The wise men of the old would say and I quote, “you have eaten a whole bull; what remains is just a tail, won’t you finish?”

Since the Committee of Experts (CoE) established by the Kenya Constitution Review Act 2008, dutifully and expertly executed their mandate giving Kenya a Revised Harmonized Constitution, the ball now is in the Parliamentarians court.

Previous efforts by Kenyans to retain their wishes in the Constitution making process have been frustrated with the climax of these painful antecedents being the 2005 constitutional referendum. Not so much was achieved even after various stakeholders raised concerns over the handling of the process by the political class.

Ugly incidents witnessed in Naivasha, Kilifi and outside Parliament in 2005 and the referendum campaigns that led to deaths of innocent Kenyans and destruction of property in various parts of the country serve as a constant reminder of why we need to speak with one voice. This is particularly so when it comes to matters constitution.

The results of 2005 referendum on the proposed constitution left Kenyans deeply divided; a scenario that played itself out more violently during and after the 2007 elections. In February 2008, the Coalition Government was conceived with the primary purpose of instituting far reaching reforms that would ensure that events of 2007/8 do not recur.

At this juncture, I wish to remind our legislators that Agenda 4 of the National Accord of which the constitutional review is but one of other items that seek to reconcile Kenyans and move the country forward.

Both sides of the National Coalition Government have continued to pull apart when it matters most and the constitution; important as it is, they still find it difficult to be of the same mind. These hard-line stances, ultimatums and counter-ultimatums given from time to time from the two sides of the government can be the cue to divide Kenyans along political lines a situation that would jeopardize chances of entrenching a new constitution during the lifespan of the 10th parliament.

Let it be known that a coin has two sides and the only thing that makes it ‘a coin’ is that the two sides are mutually depended on each other. Differences of opinion and preferences by PNU and ODM ought not to diminish Kenyans’ chances of bequeathing themselves a new constitution in such prolific eon.

What Kenyans need at this moment in time is consensus building on the revised harmonized constitution so that as Parliamentarians retreat to reach consensus on the new law, it will not be viewed like the Kilifi Retreat that was said to have mutilated the then proposed law in 2005. Rumors of sinister motive by sections of political elites, plans to reintroduce controversial clauses that have been tackled by the CoE and which could divide Kenyans further amounts to taking one step ahead and numerous others back.

The MPs should bear in mind that the work of the CoE was to harmonize alternative views on the constitution and come up with the most acceptable document that would help unite Kenyans.

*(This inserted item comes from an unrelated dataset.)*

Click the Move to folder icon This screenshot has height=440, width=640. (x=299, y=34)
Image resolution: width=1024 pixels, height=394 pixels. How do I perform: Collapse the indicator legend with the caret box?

That, they have done and the MPs should strive to tighten the laws and not to drastically water down what has been meticulously woven together.

What we need is consensus and not political grandstanding. It is time President, Mwai Kibaki and the Prime Minister, Raila Odinga rallied their allies to what is agreeable and shared denominators by the majority of the citizens while discarding their individual interests for purposes of building a cohesive nation.

Where Parliamentarians fail to agree or make far reaching amendments to the draft put together by the CoE, the Kenya Constitution Review Act is clear on the way forward. A reference group of 30 members drawn from the Civil Society, Religious leaders and Professional bodies would join the 9-Member Committee of Experts and the 26-member Parliamentary Select Committee on Constitution Review to draft a final document.

This document would then be published by the Attorney General for Kenyans to vote for it in a referendum. We cannot afford to lose this historic chance no matter what. We can as well go all the way if our 10th Parliament is hell bent on making us fail. This time round, Kenyans MUST end up with a constitution either way.

The Writer is the Information and Communication officer; PeaceNet Kenya.